The last piece in the collection is the kicker. “`Jupiter,’” Wissick says.”What does this title suggest? You know the myth: Old Cronus was afraid of his children. He swallowed them all—except Jupiter, his youngest son. Cronus’ wife, Rhea, substituted a stone in place of her son, and Jupiter grew to overthrow his father and rescue his siblings from the darkness of their father’s belly. `Jupiter’ is the young Forqueray’s celebration of his ultimate victory and sweet revenge over his father.”

Giovanni Bononcini, Cello sonata no. 11

Giovanni Bononcini wasn’t a cutthroat like the senior Forqueray. Wissick started researching Bononcini when he noticed his name paired with Handel in descriptions of London’s musical life in the 1720s. This was during the height of baroque opera, and Bononcini and Handel were composing opera after opera in a race to win away each other’s audience. Wissick wanted to learn more about this unfamiliar composer. Then he discovered Bononcini’s cello music.

I was fascinated,” Wissick says. “Here was this famous opera composer who was also a cellist.” At the time, the cello was largely regarded as an accompaniment instrument; the violinists played the melodies and had leading roles in the orchestra. Wissick says, “I wondered, did Bononcini feature the cello more prominently in his music than other composers did? How much did he perform? Did he switch roles with the first violinist and conduct as a cellist?”

Wissick later found out that Bononcini was indeed a famous virtuoso, and that he continued to perform, even when his fame as an opera composer reached its height. In fact, despite their competition, Handel and Bononcini often played in each other’s operas—Handel on the harpsichord and Bononcini on the cello. And the composer of that night’s opera always conducted from his position in the orchestra.

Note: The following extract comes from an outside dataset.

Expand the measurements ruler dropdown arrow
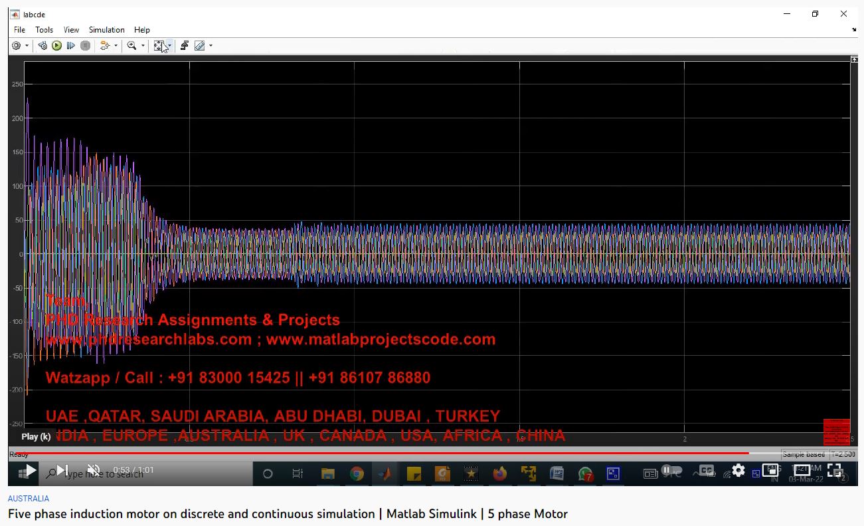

Studying Bononcini’s music and performance practice led Wissick into a collaborative project with Lowell Lindgren, a musicologist from MIT. Years ago Lindgren had run across several cello sonatas by Bononcini, unpublished and stashed in a Paris library. Wissick acquired a few and began to perform them. His partnership with Lindgren soon led to a printed collection of the complete sonatas. Lindgren edited the collection, and Wissick acted as the performance consultant. He played through each sonata, checking the scores for problems, and adding footnotes and citations to help cellists interpret the music.

Wissick says his interest in Bononcini is partly academic and partly artistic. “I’m intrigued with the Bononcini pieces. Academia demands that everyone find something in which they are the authority. And every artist needs that too.” He’s also become known as an expert accompanist. His expertise earned him a faculty position at Aston Magna, an interdisciplinary program for the arts held biannually and sponsored by the National Endowment for the Humanities. Last summer Wissick taught accompanying techniques, spoke on Handel and Bononcini, and performed with the rest of the faculty.

Despite his busy performance and teaching schedule, Wissick makes time for other projects. Sometime next year he hopes to record the Bononcini cello sonatas, and he’s currently negotiating with a play wright about a drama involving the Forquerays.

Says Wissick, “When people participate in music by getting involved in its history, they discover what they can learn from the past and what they can bring to it that’s new—they have a stake in it that someone merely performing a piece, acting as the composer’s vessel, just can’t have.”

Julia Bryan was formerly a staff writer for Endeavors.